Kemenperin Tegaskan Pentingnya Kepatuhan Industri Dalam Pelaporan SIINas

MONITOR, Jakarta – Kementerian Perindustrian (Kemenperin) kembali menegaskan pentingnya kedisiplinan dan kepatuhan perusahaan industri dalam menyampaikan data secara berkala melalui Sistem Informasi Industri Nasional (SIINas). Hal ini menjadi salah satu topik krusial yang dibahas dalam Rapat Pimpinan (Rapim) Kemenperin yang berlangsung pada Rabu (22/7).

Juru Bicara Kementerian Perindustrian, Febri Hendri Antoni Arif, mengungkapkan bahwa dalam evaluasi Rapim, masih ditemukan banyak perusahaan industri yang belum patuh atas pembaharuan laporan berkala di SIINas. Padahal, kewajiban pelaporan data ini telah diatur secara jelas dalam Peraturan Menteri Perindustrian (Permenperin) Nomor 13 Tahun 2025 tentang Tata Cara Penyampaian Data Industri, Data Kawasan Industri, Data Lainnya, Informasi Industri, dan Informasi Lainnya Melalui Sistem Informasi Industri Nasional.

“Kami mencatat masih banyak pelaku industri yang tidak memperbarui laporan berkala mereka di SIINas.

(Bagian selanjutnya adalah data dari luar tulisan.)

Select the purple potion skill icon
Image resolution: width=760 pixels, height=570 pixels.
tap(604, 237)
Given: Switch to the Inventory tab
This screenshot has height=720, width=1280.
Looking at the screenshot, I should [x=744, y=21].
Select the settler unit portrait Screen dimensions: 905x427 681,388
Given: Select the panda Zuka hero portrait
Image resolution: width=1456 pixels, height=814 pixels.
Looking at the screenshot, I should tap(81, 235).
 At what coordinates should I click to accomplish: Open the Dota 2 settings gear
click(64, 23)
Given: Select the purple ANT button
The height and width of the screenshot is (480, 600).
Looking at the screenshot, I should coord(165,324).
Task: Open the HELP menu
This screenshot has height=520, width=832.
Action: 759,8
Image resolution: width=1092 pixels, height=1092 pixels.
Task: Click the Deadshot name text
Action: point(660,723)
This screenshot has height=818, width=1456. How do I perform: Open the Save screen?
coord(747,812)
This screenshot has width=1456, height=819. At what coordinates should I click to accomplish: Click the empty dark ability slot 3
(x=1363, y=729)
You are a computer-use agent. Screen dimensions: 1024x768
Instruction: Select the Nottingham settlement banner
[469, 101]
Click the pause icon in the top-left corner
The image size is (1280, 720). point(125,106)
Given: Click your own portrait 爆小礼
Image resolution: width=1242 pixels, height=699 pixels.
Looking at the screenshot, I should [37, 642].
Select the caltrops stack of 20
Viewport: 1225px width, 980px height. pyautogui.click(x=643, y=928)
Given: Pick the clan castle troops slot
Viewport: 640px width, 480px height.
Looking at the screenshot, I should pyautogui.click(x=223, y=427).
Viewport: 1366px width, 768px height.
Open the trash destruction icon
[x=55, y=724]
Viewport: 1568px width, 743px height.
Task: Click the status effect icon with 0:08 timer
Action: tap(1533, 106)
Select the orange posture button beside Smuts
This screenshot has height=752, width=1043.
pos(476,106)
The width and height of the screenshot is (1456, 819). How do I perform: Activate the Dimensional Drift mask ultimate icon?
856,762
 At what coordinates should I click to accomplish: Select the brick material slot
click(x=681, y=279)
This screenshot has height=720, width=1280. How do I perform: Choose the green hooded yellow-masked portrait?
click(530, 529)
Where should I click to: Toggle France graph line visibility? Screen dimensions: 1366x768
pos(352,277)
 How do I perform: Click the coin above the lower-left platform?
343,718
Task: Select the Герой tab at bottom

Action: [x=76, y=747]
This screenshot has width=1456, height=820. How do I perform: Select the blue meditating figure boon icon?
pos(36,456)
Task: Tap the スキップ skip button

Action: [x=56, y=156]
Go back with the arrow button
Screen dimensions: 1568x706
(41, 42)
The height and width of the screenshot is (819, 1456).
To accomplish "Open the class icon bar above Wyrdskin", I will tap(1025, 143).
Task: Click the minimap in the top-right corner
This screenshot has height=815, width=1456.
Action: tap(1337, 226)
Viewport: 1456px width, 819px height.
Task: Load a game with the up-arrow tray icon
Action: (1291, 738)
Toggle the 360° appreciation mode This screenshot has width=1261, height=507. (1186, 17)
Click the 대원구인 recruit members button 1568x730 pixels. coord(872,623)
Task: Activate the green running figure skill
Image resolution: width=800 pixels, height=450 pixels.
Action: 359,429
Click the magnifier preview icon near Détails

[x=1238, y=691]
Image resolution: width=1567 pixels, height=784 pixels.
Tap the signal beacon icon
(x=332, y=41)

Bahkan, kami menemukan indikasi bahwa penginputan data di lapangan masih ada yang diserahkan kepada pihak ketiga atau konsultan. Hal ini berpotensi mengurangi akurasi dan keabsahan data yang disampaikan,” ujar Jubir Kemenperin, Febri Hendri Antoni Arif di Jakarta, Kamis (23/7).

Febri menekankan bahwa data industri yang mutakhir dan akurat sangat krusial bagi pemerintah dalam merumuskan dan mengambil kebijakan industri yang tepat sasaran, efisien, serta pro-bisnis.

- Advertisement -

“Ibaratnya ini adalah “help me to help you”. Kemenperin sangat membutuhkan data riil dari pelaku usaha agar kami bisa memberikan dukungan, perlindungan, serta kebijakan insentif yang benar-benar sesuai dengan kebutuhan industri di lapangan. Tanpa data yang akurat, pembinaan industri tidak dapat berjalan optimal,” jelasnya.

Guna mendisiplinkan pelaku usaha, Kemenperin akan menerapkan stick and carrot secara tegas. Perusahaan yang patuh dan aktif memperbarui data akan mendapat prioritas fasilitasi layanan serta pembinaan dari pemerintah. Sebaliknya, sanksi tegas sesuai ketentuan peraturan perundang-undangan akan diberlakukan bagi perusahaan yang abai terhadap kewajiban pelaporan data SIINas.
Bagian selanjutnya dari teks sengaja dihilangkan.